Previous works have attempted to alleviate various forms of stereotype bias, with a particular focus on removing gender bias in language models [4, 24, 25]. In [25], the authors reduced gender bias through data augmentation using an occupation word set associated with gender bias. Similarly, [24] proposed reducing gender bias in the word embedding stage. [4] demonstrated bias amplification in language models and used posterior regularization to address it. Other forms of bias, including label bias [17], context-word bias [17], race bias [6], demographic bias [10], and implicit bias [9], have also received attention. However, these works typically rely on fixed word sets considered as stereotype words derived from a different domain, which may not be effective in the current domain. While some works [17] have proposed selecting stereotype words, their selection strategy is based solely on the TextRank score [13], without considering other important metrics, such as word imbalance. Moreover, these works assume that all words contribute equally as stereotype bias creators, without taking into account the fact that different words may contribute differently in different documents.

In this work, a causal graph is constructed to analyze how the stereotype bias from texts and pre-trained models affects classifications, building on previous works. Based on this causal graph, a novel framework is proposed for detecting and alleviating stereotype bias using a counterfactual method to address the three challenges mentioned earlier. Initially, word distribution statistics and word importance (i.e. SHAP value) in prediction are used to determine a dynamic stereotype word set. Subsequently, a fusion model is adopted to learn the relationship between semantics, stereotype words, and text categories. During the prediction stage, the counterfactual approach was used to alleviate the bias from stereotype words. In contrast to previous works, this study utilizes real-time word importance in document-level predictions and domain-level word distributions to identify stereotype words in different document domains, and focuses more on semantically relevant words instead of context words [17]. In summary, the contributions of this work are three-fold.

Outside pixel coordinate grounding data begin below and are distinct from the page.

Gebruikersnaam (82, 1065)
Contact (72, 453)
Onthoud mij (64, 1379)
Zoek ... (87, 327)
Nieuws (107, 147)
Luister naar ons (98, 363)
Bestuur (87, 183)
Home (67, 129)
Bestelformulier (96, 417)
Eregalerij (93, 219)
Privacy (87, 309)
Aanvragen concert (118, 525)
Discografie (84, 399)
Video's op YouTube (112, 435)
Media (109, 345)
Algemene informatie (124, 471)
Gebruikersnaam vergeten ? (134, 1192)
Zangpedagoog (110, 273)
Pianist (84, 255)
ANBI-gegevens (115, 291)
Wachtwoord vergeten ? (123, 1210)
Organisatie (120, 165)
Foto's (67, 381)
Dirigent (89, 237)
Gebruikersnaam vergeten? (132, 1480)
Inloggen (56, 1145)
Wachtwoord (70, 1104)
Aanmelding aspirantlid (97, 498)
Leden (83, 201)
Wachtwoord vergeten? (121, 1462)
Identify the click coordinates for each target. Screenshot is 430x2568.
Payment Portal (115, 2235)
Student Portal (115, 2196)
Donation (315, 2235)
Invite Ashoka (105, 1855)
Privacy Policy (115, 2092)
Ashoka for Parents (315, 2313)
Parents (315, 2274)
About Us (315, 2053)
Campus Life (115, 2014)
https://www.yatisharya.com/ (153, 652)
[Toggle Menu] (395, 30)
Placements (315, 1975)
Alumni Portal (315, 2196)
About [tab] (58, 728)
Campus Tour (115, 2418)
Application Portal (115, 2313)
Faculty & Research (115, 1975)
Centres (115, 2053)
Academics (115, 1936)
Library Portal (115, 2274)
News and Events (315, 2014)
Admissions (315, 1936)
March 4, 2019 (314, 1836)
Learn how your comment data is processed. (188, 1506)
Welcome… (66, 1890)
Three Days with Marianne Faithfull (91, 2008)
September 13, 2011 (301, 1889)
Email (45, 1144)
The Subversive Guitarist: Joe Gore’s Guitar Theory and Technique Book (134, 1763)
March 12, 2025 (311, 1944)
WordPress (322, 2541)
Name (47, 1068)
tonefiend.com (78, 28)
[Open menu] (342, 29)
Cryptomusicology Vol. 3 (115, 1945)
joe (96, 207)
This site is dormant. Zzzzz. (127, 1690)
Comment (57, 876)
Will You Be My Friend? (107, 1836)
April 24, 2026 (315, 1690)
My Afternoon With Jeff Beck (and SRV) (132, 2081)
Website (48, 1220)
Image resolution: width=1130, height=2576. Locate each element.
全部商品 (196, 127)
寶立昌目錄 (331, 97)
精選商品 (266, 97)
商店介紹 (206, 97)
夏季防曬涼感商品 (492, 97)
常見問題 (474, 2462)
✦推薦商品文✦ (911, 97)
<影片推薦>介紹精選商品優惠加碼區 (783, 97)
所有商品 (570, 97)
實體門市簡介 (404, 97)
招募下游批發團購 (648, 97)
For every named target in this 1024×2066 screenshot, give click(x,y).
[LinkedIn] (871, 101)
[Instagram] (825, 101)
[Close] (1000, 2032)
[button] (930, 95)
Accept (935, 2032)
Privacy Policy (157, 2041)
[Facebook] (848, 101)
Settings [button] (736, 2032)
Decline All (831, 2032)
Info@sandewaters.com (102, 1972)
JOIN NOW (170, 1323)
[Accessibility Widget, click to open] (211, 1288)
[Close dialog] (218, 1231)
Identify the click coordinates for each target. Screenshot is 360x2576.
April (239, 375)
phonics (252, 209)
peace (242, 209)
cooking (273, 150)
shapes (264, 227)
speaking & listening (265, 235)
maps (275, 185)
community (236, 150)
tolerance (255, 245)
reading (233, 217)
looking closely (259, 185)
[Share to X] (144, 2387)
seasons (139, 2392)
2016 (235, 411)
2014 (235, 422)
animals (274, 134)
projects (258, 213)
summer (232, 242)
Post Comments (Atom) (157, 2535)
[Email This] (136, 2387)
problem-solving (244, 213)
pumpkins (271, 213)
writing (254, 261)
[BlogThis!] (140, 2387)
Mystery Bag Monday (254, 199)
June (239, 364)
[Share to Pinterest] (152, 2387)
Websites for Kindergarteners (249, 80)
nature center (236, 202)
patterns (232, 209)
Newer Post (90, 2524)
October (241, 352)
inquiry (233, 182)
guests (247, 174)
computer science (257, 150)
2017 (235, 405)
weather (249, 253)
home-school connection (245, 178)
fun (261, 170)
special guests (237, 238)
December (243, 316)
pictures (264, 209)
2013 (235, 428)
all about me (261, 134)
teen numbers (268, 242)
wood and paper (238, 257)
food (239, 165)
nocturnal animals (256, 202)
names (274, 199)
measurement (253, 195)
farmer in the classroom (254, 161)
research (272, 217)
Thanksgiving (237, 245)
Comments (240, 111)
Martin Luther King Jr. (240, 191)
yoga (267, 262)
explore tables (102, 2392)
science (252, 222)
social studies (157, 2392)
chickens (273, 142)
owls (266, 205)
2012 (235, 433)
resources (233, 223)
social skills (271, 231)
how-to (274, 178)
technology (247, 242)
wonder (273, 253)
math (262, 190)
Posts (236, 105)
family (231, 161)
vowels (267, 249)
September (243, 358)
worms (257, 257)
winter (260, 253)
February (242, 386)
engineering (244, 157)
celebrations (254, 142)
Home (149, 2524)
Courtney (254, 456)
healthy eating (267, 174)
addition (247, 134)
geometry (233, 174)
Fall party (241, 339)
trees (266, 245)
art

  • We investigate the stereotype bias in text classification from a causal perspective, analyzing how stereotype words from both texts and pre-trained models influence classification results.

  • We propose a novel framework to detect and remove stereotype bias, which involves detecting stereotype words based on word importance and word distribution statistics, training a fusion model to learn the relationship between semantics, stereotype words, and text categories, and utilizing a counterfactual approach for unbiased prediction. To the best of our knowledge, this is the first work that systematically addresses the stereotype bias caused by semantic words without relying on a prior thesaurus.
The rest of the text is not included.